**Exercise**
Could you give the records below again exactly, without the pictures?

──────

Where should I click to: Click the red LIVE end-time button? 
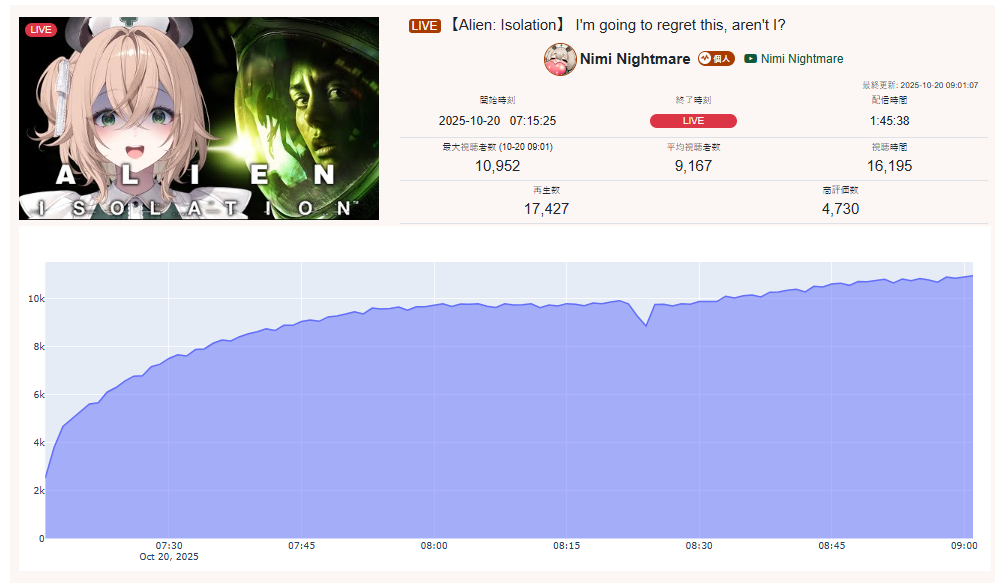point(693,121)
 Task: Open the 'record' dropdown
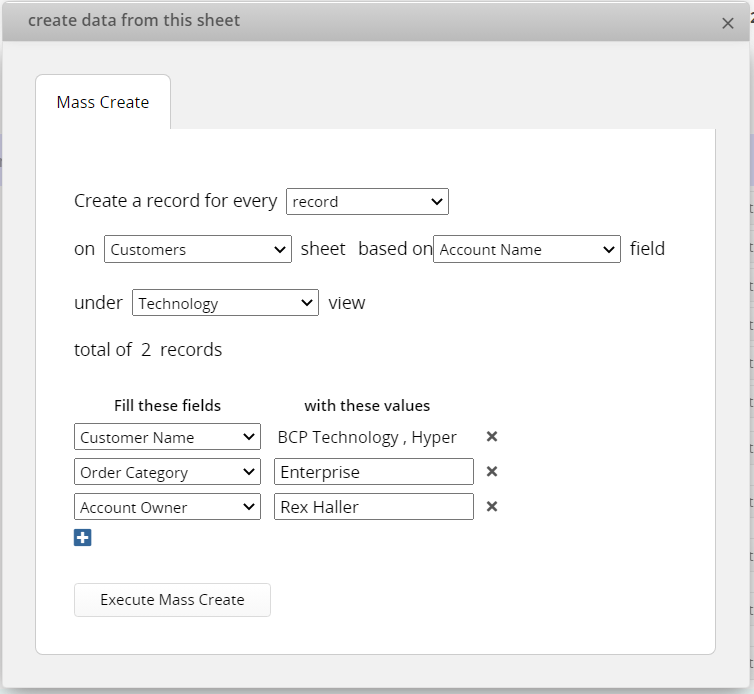367,202
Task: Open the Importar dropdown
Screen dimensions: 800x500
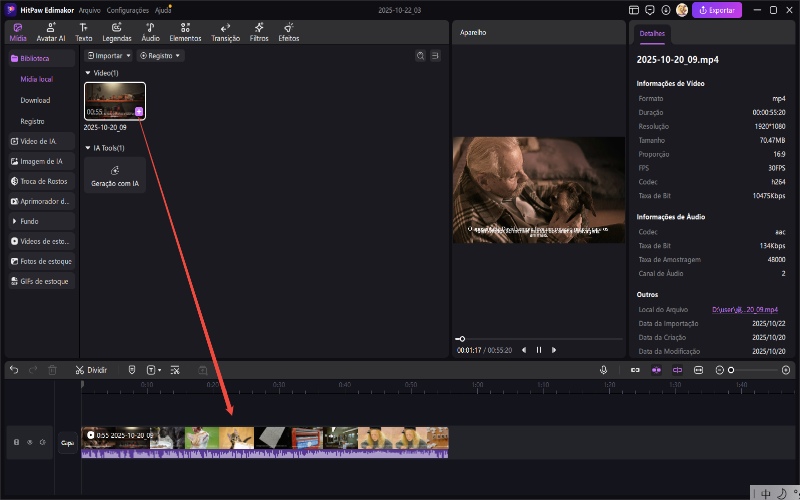Action: (107, 56)
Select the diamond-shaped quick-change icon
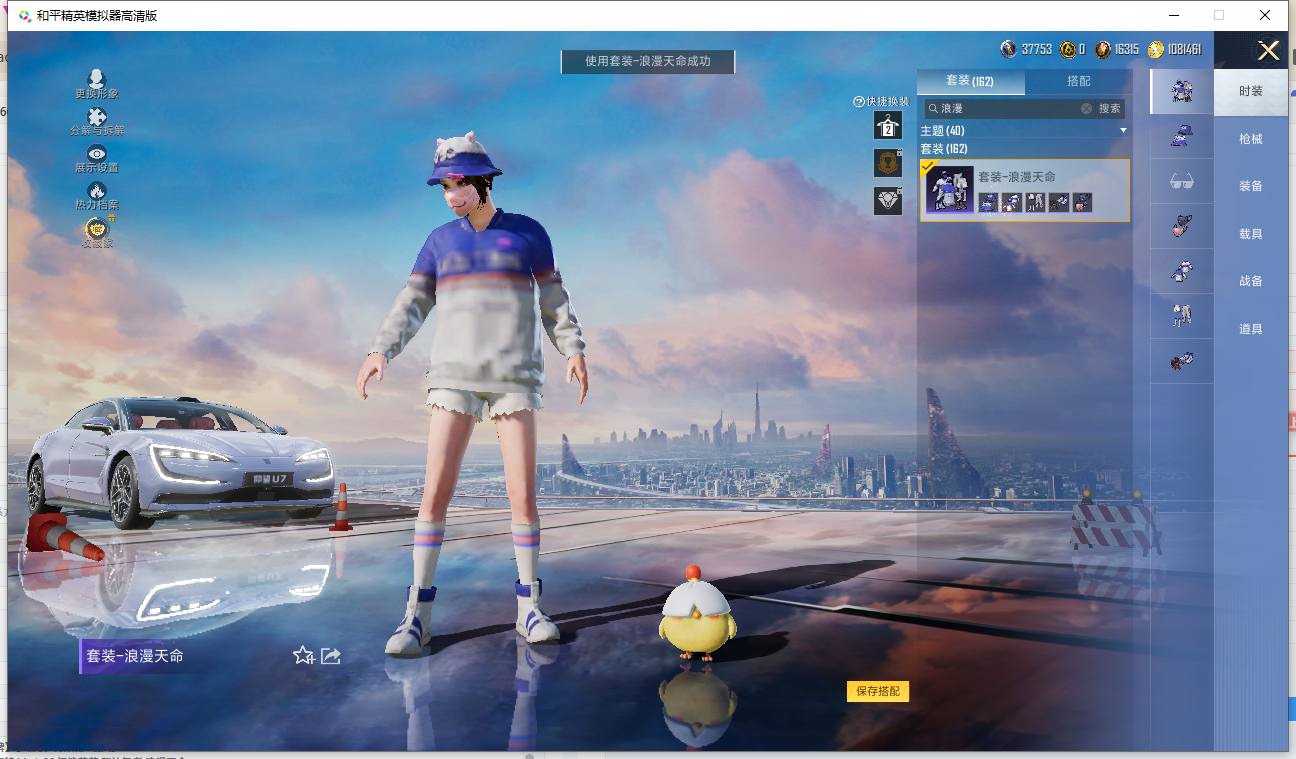Viewport: 1296px width, 759px height. 888,200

──────

**Written answer**
Where should I click to: Click the red LIVE end-time button? 
point(693,121)
 Task: Open the 'record' dropdown
367,202
Task: Open the Importar dropdown
Screen dimensions: 800x500
Action: (107, 56)
Select the diamond-shaped quick-change icon
Viewport: 1296px width, 759px height. 888,200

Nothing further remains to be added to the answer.